An United Van Lines study shows that the south had a large exodus of residents in 2016.
U.S. residents are moving away from the south. But why?
The United Van Lines’ Annual National Movers Study tracks state-to-state migration patterns of U.S. residents for the 48 contiguous states for the year.
Careers Editor, Rigzone
What I found most interesting in their 2016 study, released Jan. 3, was this factoid: 62 percent of residents in the southern states left to find jobs elsewhere, making the southern U.S. the region with the largest exodus of residents.
But in looking at the oil-rich southern states of Texas, Louisiana, Oklahoma and New Mexico, the study found that the moves for each of those states were balanced – that is, the difference between inbound and outbound moves was insignificant.
I couldn’t help but wonder if the prolonged oil glut played a part in these moves, particularly the group of people who moved from the south for jobs elsewhere.
“It’s hard to tell by the data alone, because we don’t know [if they’re moving in or out of state],” Michael Stoll, economist and professor of public policy at the University of California at Los Angeles, told Rigzone. “The last two years have been hard for oil and gas workers, but it’s hard to track out-of-state movements for that group.”
Using Texas as a snapshot (as it’s home to the energy hub of the world – Houston), thousands of oilfield workers lost their jobs over the past two years due to depressed oil prices.

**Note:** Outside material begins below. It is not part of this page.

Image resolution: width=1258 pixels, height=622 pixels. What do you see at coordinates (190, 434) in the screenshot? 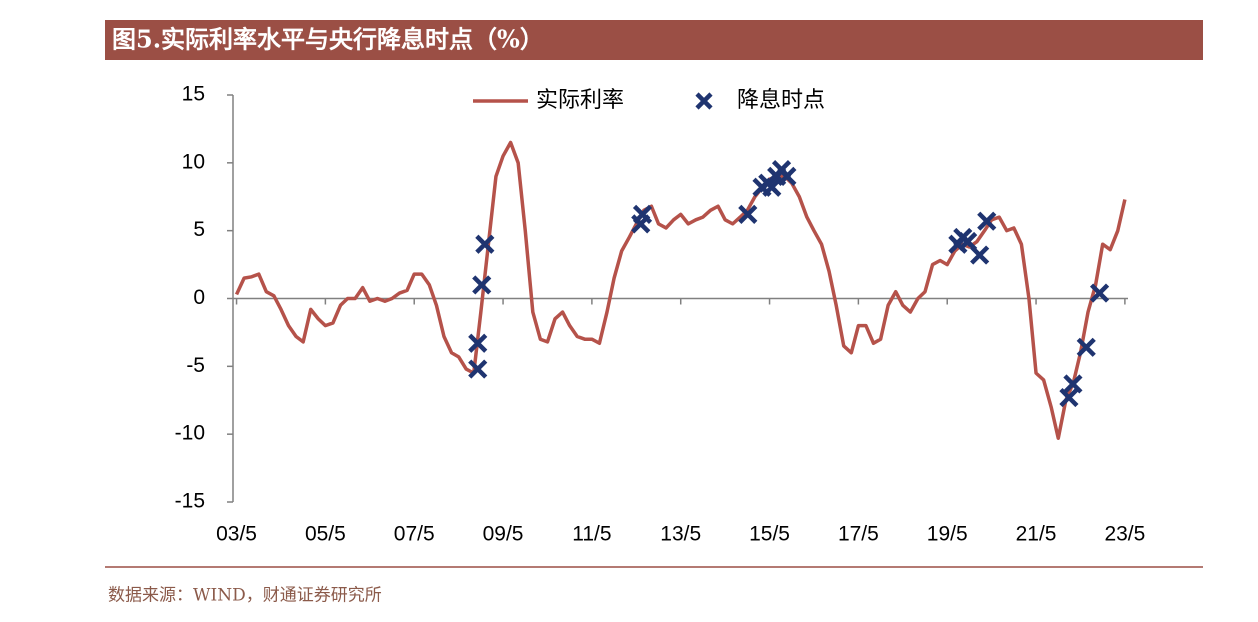
I see `y-tick-label: -10` at bounding box center [190, 434].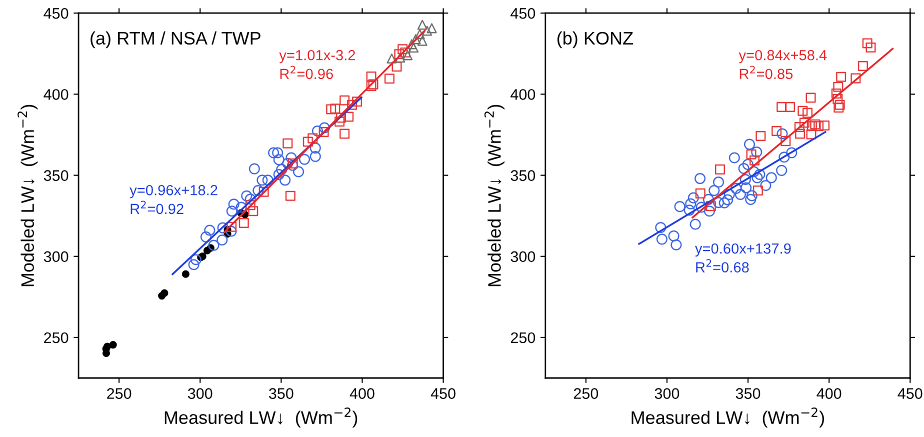  Describe the element at coordinates (596, 40) in the screenshot. I see `text: (b) KONZ` at that location.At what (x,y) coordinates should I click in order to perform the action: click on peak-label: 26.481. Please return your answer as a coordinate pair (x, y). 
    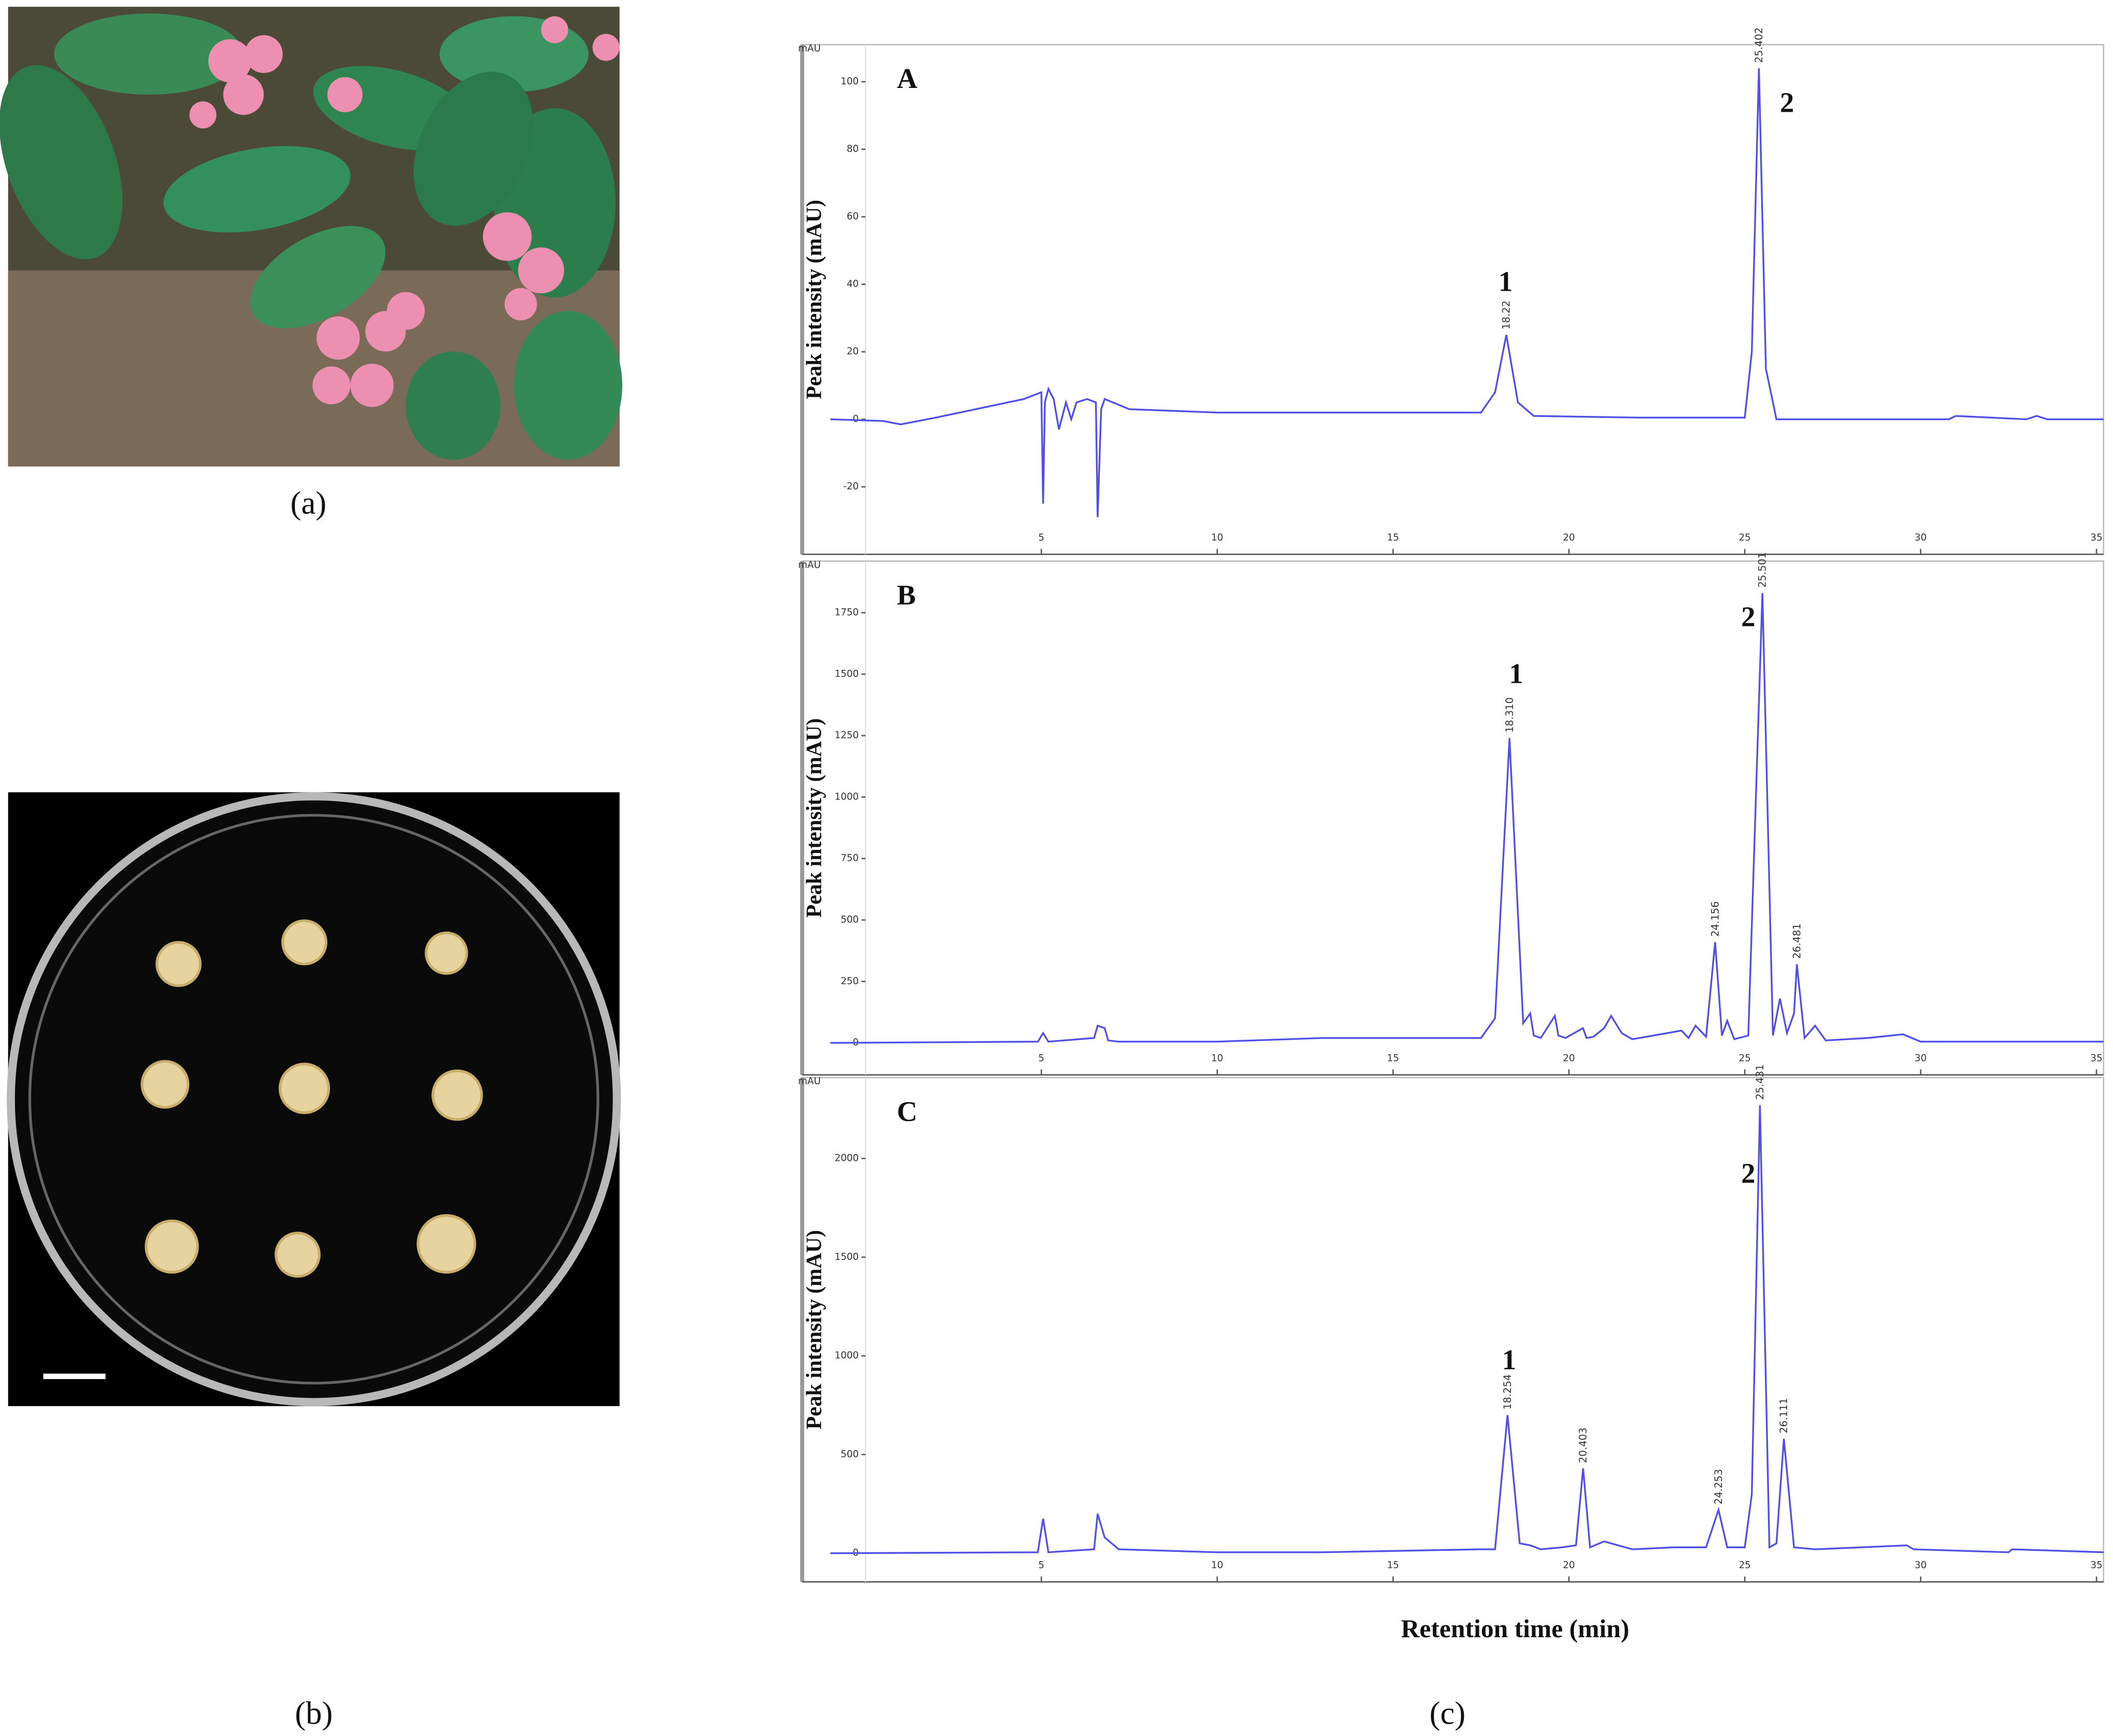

However, Stoll said some of those laid off oilfield workers may have moved to other energy jobs.
“A large percentage of Texas workers who got laid off from the oilfield may have moved to solar or utilities,” he said. “So some of those moves may be within Texas – from oil-rich areas to solar panel installation or utilities. Oil and gas doesn’t have a high level of unionization – another reason why it’s hard to track [movements]”.
United Van Lines’ movers study for 2013 found that Texas was actually one of the top inbound states that year, ranking number 7 out of all inbound states. This was around the time of the shale revolution, when oilfield jobs were plentiful.
“I don’t doubt that played a role,” Stoll said.
As the oil and gas industry inches toward recovery, everyone will be watching to see how companies attract talent back to the oil patch and what job opportunities will be created. This will undoubtedly have an effect on the moving patterns within the United States. It will be interesting to see what the 2017 movers study reveals.